I am having trouble with this limit. I don't need an answer, but I would appreciate if someone could give me a hint or show me what I am missing.

The following is what I can make sense of it so far:

$\lim_{x \to 0}\frac{tan\theta - sin\theta}{sin^3\theta}$

$\rightarrow \lim_{x \to 0}\frac{\frac{sin\theta}{cos\theta} - sin\theta}{sin^3\theta}$

$\rightarrow \lim_{x \to 0}\left(\frac{sin\theta}{cos\theta}\right)\left( \frac{1}{sin^3\theta}\right) - \frac{sin\theta}{sin^3\theta}$

$\rightarrow \lim_{x \to 0}\frac{1}{cos\theta cos^2\theta} - \frac{1}{sin^2\theta}$

$\rightarrow \lim_{x \to 0}\frac{1- cos\theta}{cos\theta sin^2\theta}$

I am aware that $\lim_{x \to 0}\frac{1- cos x}{x} = 0$; however, I am a little lost on how to get there, or if that is even the direction I should be taking. Any hints or explanations would be greatly appreciated.

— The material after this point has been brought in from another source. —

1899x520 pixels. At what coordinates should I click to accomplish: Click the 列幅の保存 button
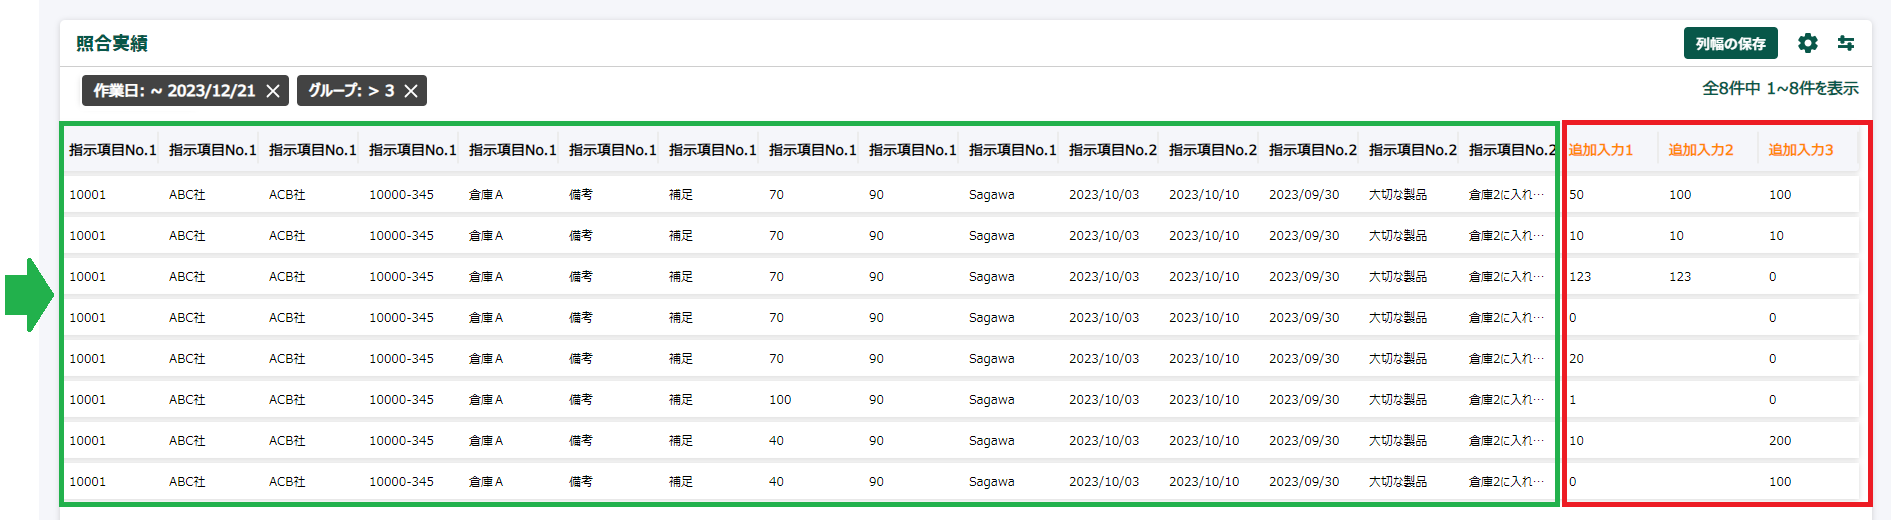tap(1730, 43)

Thanks!

Take care.
/alan
• Sep 16th 2012, 02:29 PM
SworD
Re: Limits with trigonometric functions.
Factor out a $\sin(\theta)$ from both the numerator and denominator of your original ratio, and see where you can go from there.
• Sep 16th 2012, 02:34 PM
AltF4
Re: Limits with trigonometric functions.
I believe you will need to apply L'Hôpital's rule.
$\lim_{x \to c} \frac{f(x)}{g(x)} = \lim_{x \to c} \frac{f'(x)}{g'(x)}$
• Sep 16th 2012, 02:47 PM
skeeter
Re: Limits with trigonometric functions.
$\frac{\tan{x} - \sin{x}}{\sin^3{x}} =$

$\frac{\sin{x} - \cos{x}\sin{x}}{\cos{x}\sin^3{x}} =$

$\frac{1 - \cos{x}}{\cos{x}\sin^2{x}} =$

$\frac{1 - \cos{x}}{\cos{x}(1-\cos^2{x})} =$

$\frac{1}{\cos{x}(1+\cos{x})}$
• Sep 16th 2012, 03:16 PM
skeeter
Re: Limits with trigonometric functions.
Quote:

Originally Posted by AltF4
I believe you will need to apply L'Hôpital's rule.
$\lim_{x \to c} \frac{f(x)}{g(x)} = \lim_{x \to c} \frac{f'(x)}{g'(x)}$

why don't you show the OP that method?